Diretor do presídio de Paulo Afonso, acusado de matar empresária, é exonerado do cargo; suspeito foi preso no hospital

O diretor do Conjunto Penal de Paulo Afonso, que é suspeito de matar a própria namorada a tiros em um hotel de Aracaju (SE), foi exonerado do cargo. Mesmo estando internado após o crime, o homem foi preso em flagrante.

A exoneração foi divulgada nesta segunda-feira (23) pela Secretaria de Administração Penitenciária e Ressocialização da Bahia (Seap-BA).
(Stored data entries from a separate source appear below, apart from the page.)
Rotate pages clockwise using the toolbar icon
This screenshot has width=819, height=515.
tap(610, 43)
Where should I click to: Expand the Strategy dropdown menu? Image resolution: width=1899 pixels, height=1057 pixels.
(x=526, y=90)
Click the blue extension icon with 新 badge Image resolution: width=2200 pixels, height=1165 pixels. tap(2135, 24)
Segundo a pasta, a decisão será publicada na edição de terça (24), no Diário Oficial do Estado (DOE).

Segundo o Pa4, o homem acusado de matar a empresária Flávia Barros, havia sido nomeado para o cargo em maio do ano passado..

Ainda segundo o Pa4, a Polícia Civil de Aracaju confirmou que o suspeito está formalmente preso em flagrante e deverá responder criminalmente no estado, mesmo permanecendo hospitalizado.

 

Diretor de presídio suspeito de matar empresária havia iniciado namoro uma semana antes de crime

O diretor do Conjunto Penal de Paulo Afonso, no Norte baiano, suspeito de matar a namorada, havia iniciado o relacionamento há cerca de uma semana. O crime ocorreu neste domingo (22), em um hotel em Aracaju, capital de Sergipe (SE). A vítima, Flávia Barros, de 38 anos, era empresária e residia em Paulo Afonso.

O casal havia viajado junto para Aracaju, onde participou de um show do cantor Rey Vaqueiro na noite do último sábado (21).

Segundo informações de amigas da vítima, os dois se conheciam desde novembro do ano passado, mas o pedido formal de namoro foi feito por ele no dia 15 de março, data em que Flávia comemorou o aniversário. O crime aconteceu dentro de um quarto de hotel. Após efetuar disparos contra Flávia, ele tentou tirar a própria vida. Ele foi socorrido e encaminhado ao Hospital de Urgência de Sergipe (Huse), onde permanece em estado grave.

O corpo de Flávia Barros começou a ser velado ainda na noite deste domingo. O sepultamento está previsto para ocorrer nesta segunda-feira (23), às 16h, em um cemitério de Canindé de São Francisco, em Sergipe.

O suspeito é policial penal e bacharel em Direito. De acordo com a Secretaria de Administração Penitenciária e Ressocialização da Bahia (Seap-BA), ele não responde a processos administrativos disciplinares.

Em nota, a pasta informou ainda que o servidor tinha histórico funcional considerado regular e vinha exercendo funções de gestão sem registros de condutas incompatíveis com o cargo ou indícios de instabilidade emocional.